**ENUNCIADO DE LA TAREA:** Según el texto para analizar, ¿qué alimentos tienen prohibido comer los cubanos?

**TEXTO PARA ANALIZAR:**
┄┄┄┄┄┄┄┄┄┄┄┄┄┄┄┄┄┄┄┄

Me pregunto ¿Por esto lucharon mis padres y tantos otros en América Latina y diversas partes del mundo? ¿Para que los cubanos tengan prohibido comer pescado, langostas y carne de res –productos exclusivos para los turistas– caminar por su propio país, no tengan un techo que los ampare de los aguaceros y que, siendo un pueblo educado, con conocimiento pleno de varios idiomas, deban degradarse con la prostitución, la mendicidad turística y la venta negra de sus productos? El hecho cierto es que, como en una triste justicia de la historia –a la que ha aludido sin cesar el Comandante en Jefe– él es ahora el Fulgencio Batista que combatió cuando joven, una siniestra copia que ha hecho palidecer al original a extremos inimaginables, y que lleva más de un año sin aparecer –durante su natalicio, otrora fecha de celebraciones y marchas, la Plaza de la Revolución lució desamparada y vacía, y la dictadura tuvo que extender un día más los carnavales, acaso los más tristes de La Habana, según todos–. ¿Eso es lo que llamamos heroísmo, y que debe justificar todos estos abusos? Si algo quedó del legado de la admiración paterna, es que ningún acto heroico, sin importar su dimensión, debería tener el costo de acabar con el bienestar de un pueblo, justamente al mismo que se dice va a beneficiar o inspirar con su ejemplo.

┄┄┄┄┄┄┄┄┄┄┄┄┄┄┄┄┄┄┄┄

**DATOS PROPORCIONADOS:**
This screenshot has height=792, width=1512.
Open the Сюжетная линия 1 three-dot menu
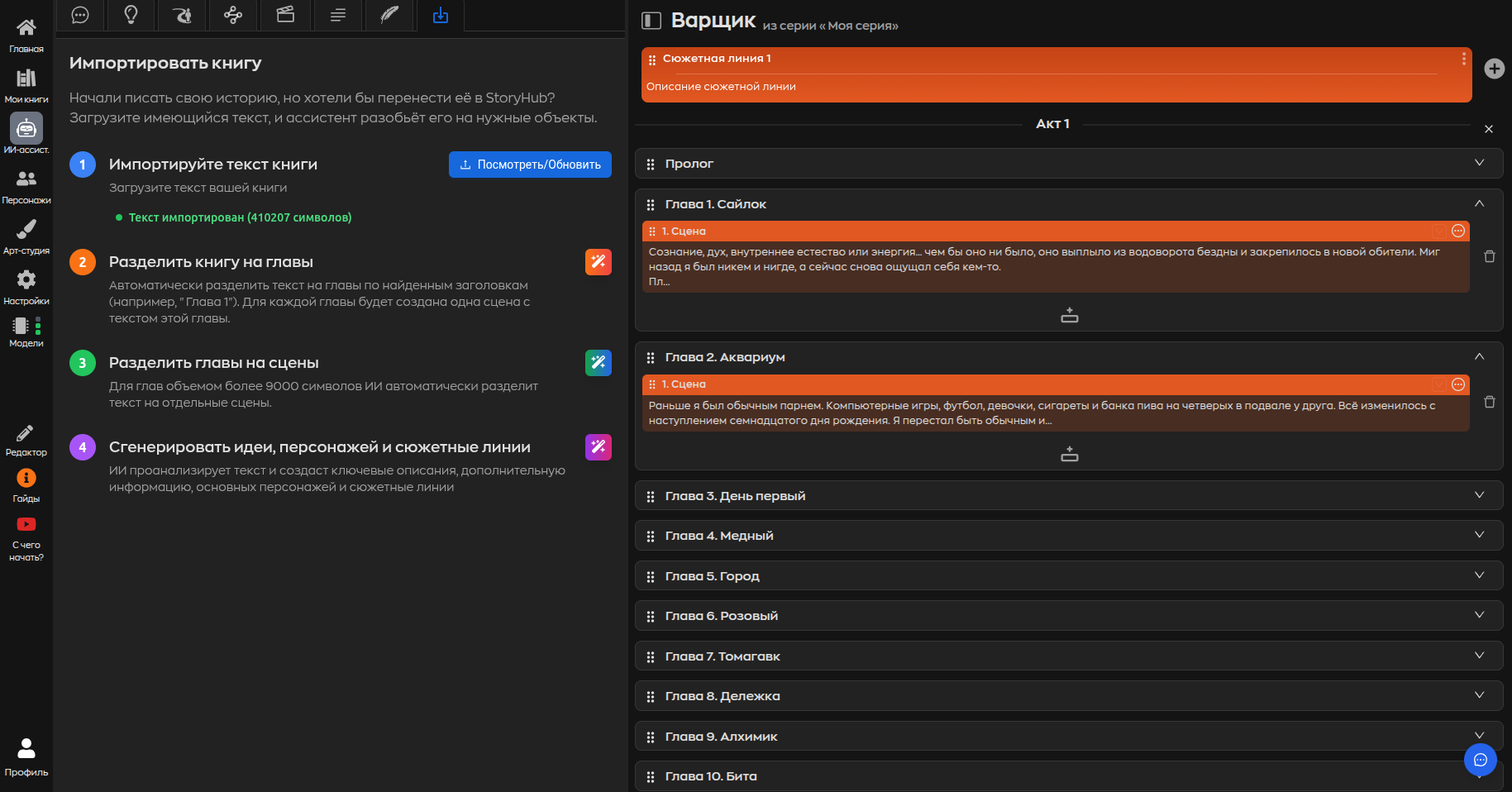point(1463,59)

┄┄┄┄┄┄┄┄┄┄┄┄┄┄┄┄┄┄┄┄

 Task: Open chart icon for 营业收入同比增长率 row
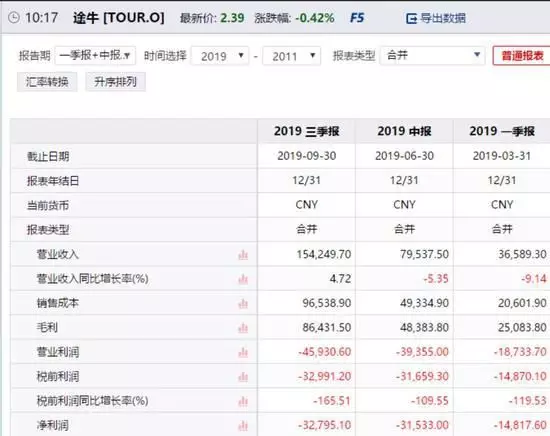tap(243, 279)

┄┄┄┄┄┄┄┄┄┄┄┄┄┄┄┄┄┄┄┄

**SOLUCIÓN DE LA TAREA:** Pescado, langostas y carne de res.